Program data elements¶
To skip a data element in a program stage, enable the Skip in analytics property.
- Go the the Maintenance app in DHIS2.
- Click Programs.
- Click Programs.
- Find the relevant program and click to edit it.
- Click Program stages in the left-side menu.
- Find the relevant program stage and click to edit it.
- Click Data.
- Find the relevant data element in the list of data elements.
- In the Skip in analytics column, select the checkbox for the data element.
- Click Save stage and close.
- Click Save and close.
Tracked entity attributes¶
To skip a tracked entity attribute for all programs, enable the Skip synchronization property for the attribute.
- Go the the Maintenance app in DHIS2.
- Click Programs.
- Click Tracked entity attributes.
- Find the relevant tracked entity attribute and click to edit it.
- Click Data handling.
- Select the checkbox for the Skip synchronization for this attribute and its values property.
- Click Save and close.
Filters for dimensions¶
DHIS2 dynamic dimensions can be filtered through the data dimension object properties in the DHIS2 configuration. In DHIS2, dynamic analytics dimensions are supported by the following entities.
- Categories
- Data element group sets
- Org unit group sets
- Category option group sets
Columns in the wide analytics tables in DHIS2 will be generated for each dimension object for which the data dimension property is enabled.
To exclude a specific dimension, the data dimension property can be disabled for the dimension object. For the wide aggregate analytics table in the AP DHIS2 data pipeline, AP will exclude dimension objects for which the data dimension property is disabled and not create corresponding table columns.
The steps for disabling a dimension entity object below is specific to DHIS2 categories, but the steps are similar for all dimension entities.
- Go the the Maintenance app in DHIS2.
- Click Categories.
- Click Categories.
- Find the relevant category and click to edit it.
- Unselect the checkbox for Show as data dimension in analytics apps.
- Click Save and close.
Indicator to DAX converter¶
The DHIS2 indicator to Power BI DAX converter allows for performing the expression logic from DHIS2 indicators in Microsoft Power BI through DAX (Data Analysis Expressions).
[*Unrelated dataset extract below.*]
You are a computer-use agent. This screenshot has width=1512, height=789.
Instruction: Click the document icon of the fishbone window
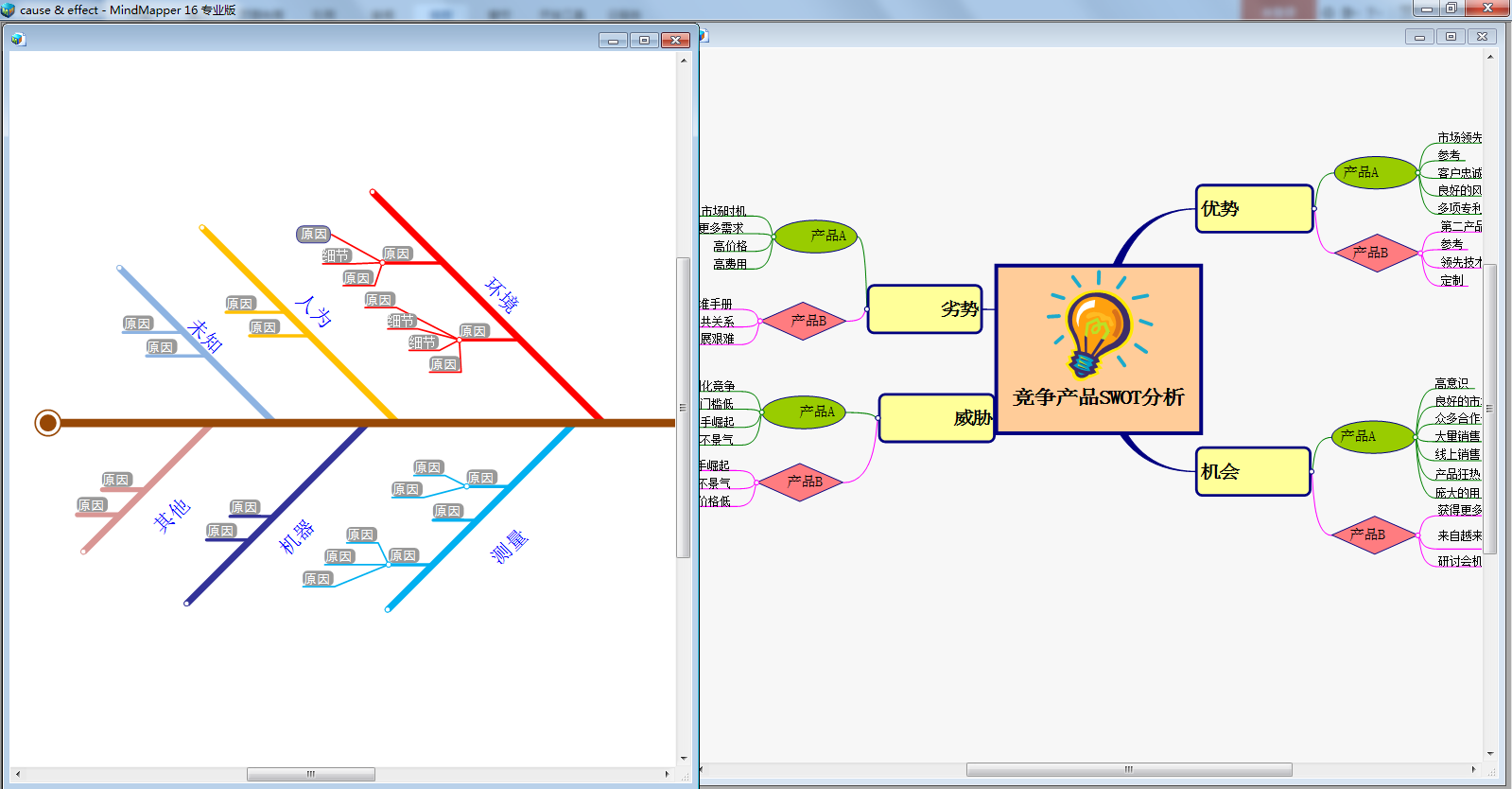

Data Analysis Expressions (DAX) is the formula language used in Power BI for custom calculations, data modeling, and advanced analysis. It id similar to Excel formulas but operating on data relationships. It enables creating measures, calculated columns, and tables, with specialized functions for time intelligence, aggregation, and filtering.
The DHIS2 indicator to DAX converter is available under the DHIS2 data pipeline. The list of DHIS2 indicators is retrieved from the DHIS2 source system for the specific DHIS2 data pipeline.
- Click Data catalog in the left-side menu.
- Find the relevant DHIS2 data pipeline.
- Click the data pipeline name to view data pipeline information.
- Click the Indicators tab.
- Click the relevant indicator in the list of indicators.
- View information about the indicator and the corresponding DAX in the right-side panel.
- Click the Copy icon to the right to copy the DAX.

After loading data with the DHIS2 data pipeline and creating a semantic model in Power BI, you can instantly create new measures by pasting the DAX from AP directly into Power BI DAX input area.